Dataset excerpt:
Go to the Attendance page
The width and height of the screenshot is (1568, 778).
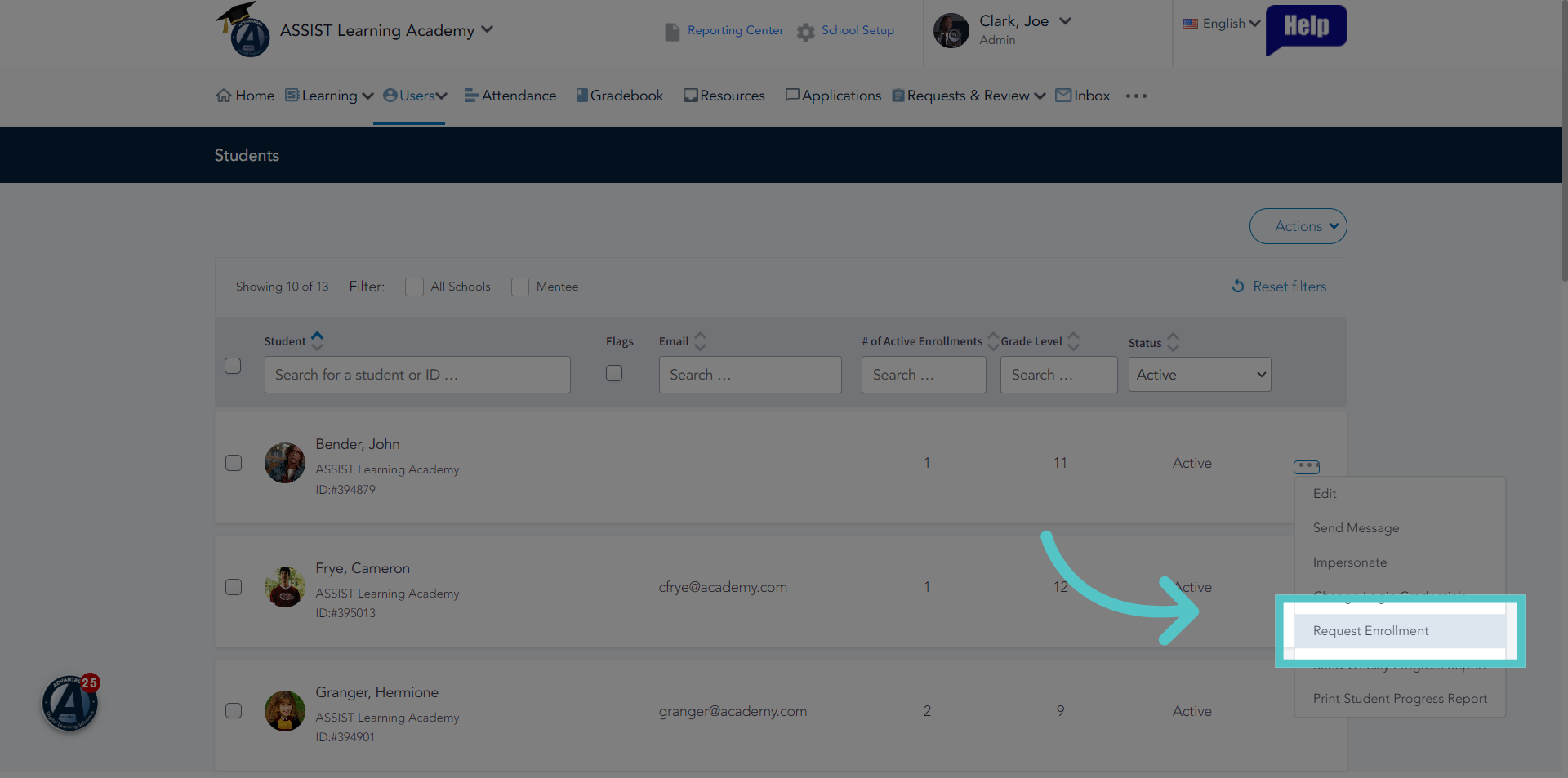510,96
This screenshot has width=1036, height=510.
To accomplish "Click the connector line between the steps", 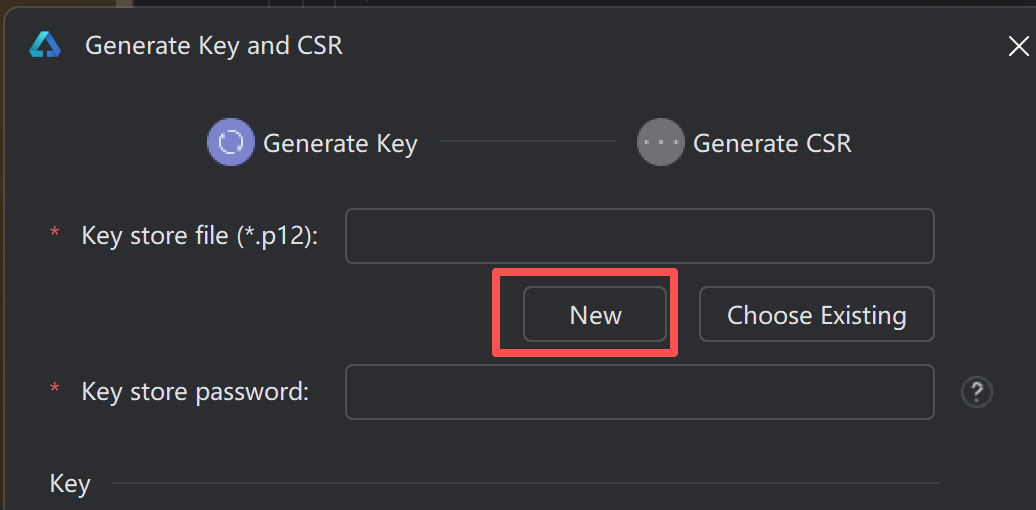I will (x=527, y=142).
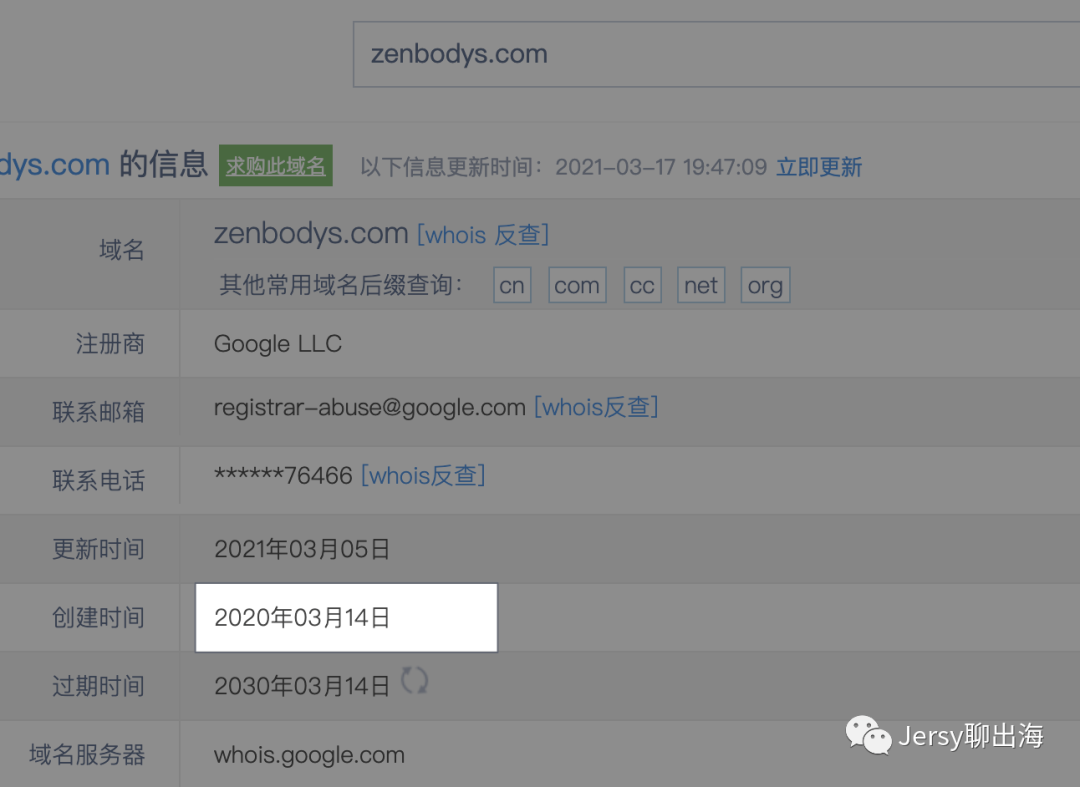Select the org domain suffix box

click(765, 285)
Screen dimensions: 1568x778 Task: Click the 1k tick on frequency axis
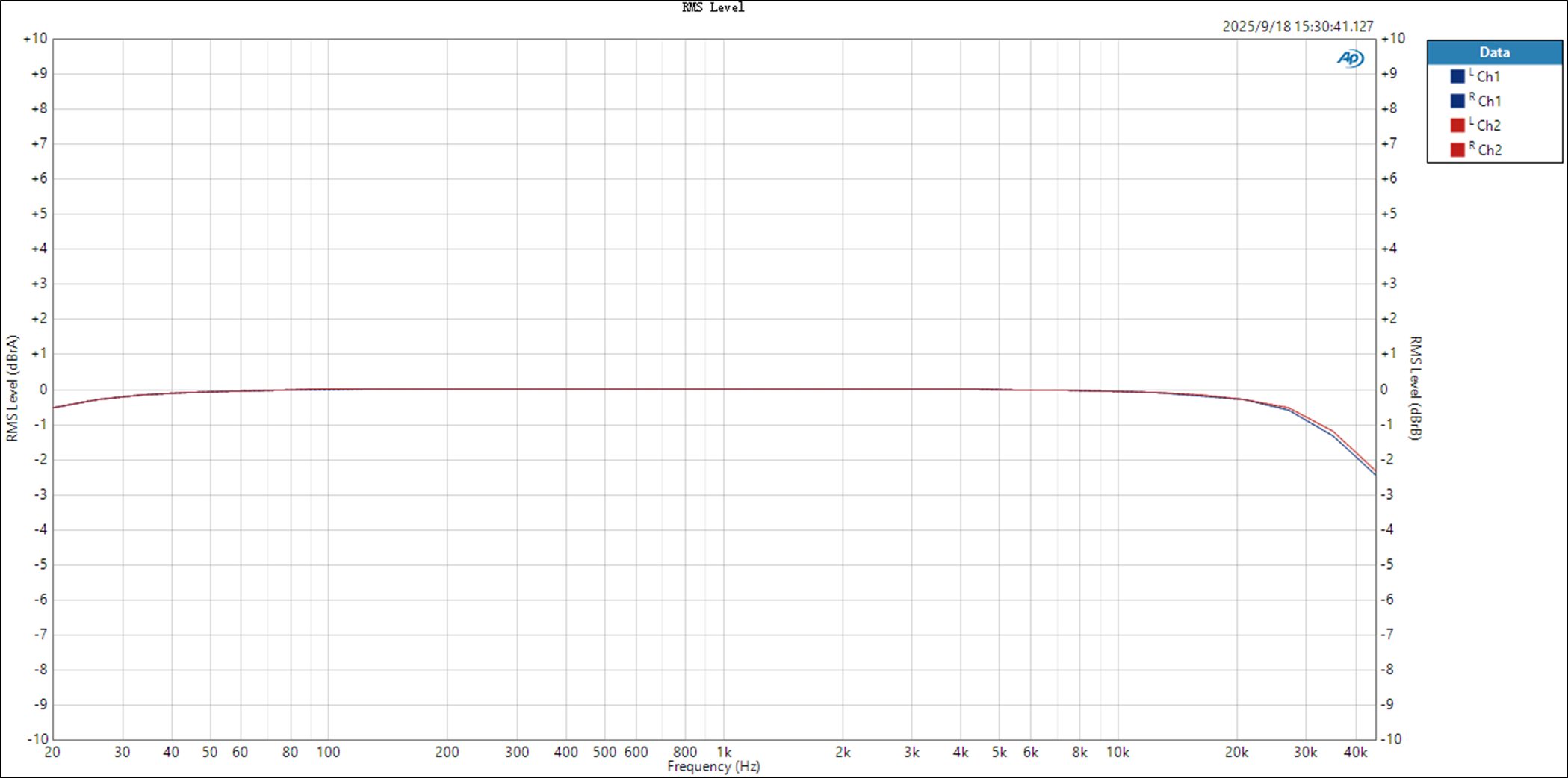(724, 752)
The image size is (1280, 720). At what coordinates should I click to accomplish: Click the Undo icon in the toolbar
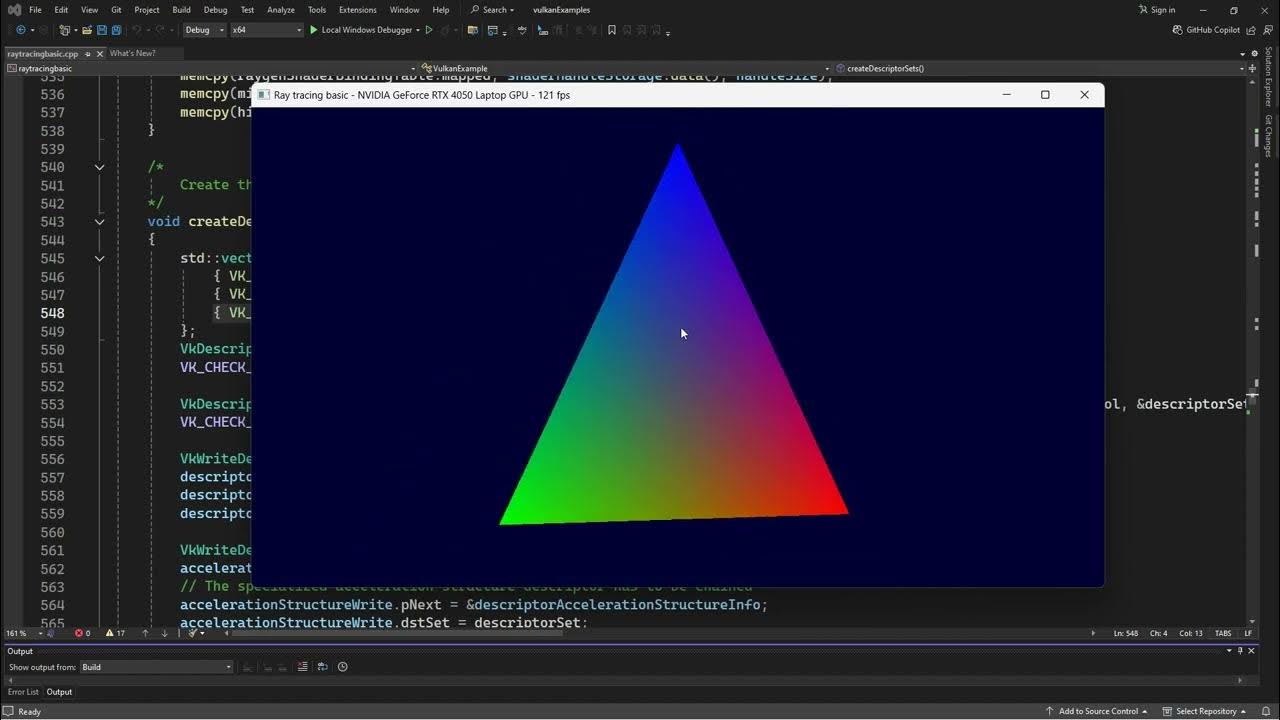[136, 30]
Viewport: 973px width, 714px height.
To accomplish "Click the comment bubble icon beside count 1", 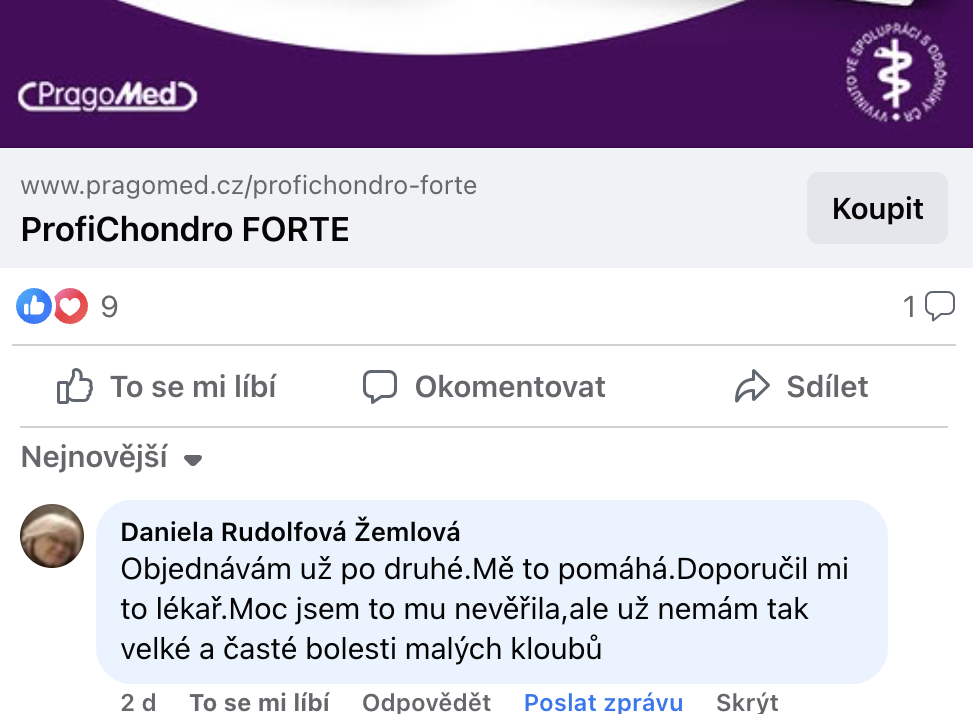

--- Work to be completed ---
Reproduce the part of the records above that begins with the line containing "Screen dimensions: 1568x778" and runs through the end of the records, with both ends included. Leave the pictures out of your copy.

--- Written solution ---
Screen dimensions: 1568x778 Task: Click the 1k tick on frequency axis
(724, 752)
The image size is (1280, 720). At what coordinates should I click to accomplish: Click the Undo icon in the toolbar
[136, 30]
Viewport: 973px width, 714px height.
To accomplish "Click the comment bubble icon beside count 1", 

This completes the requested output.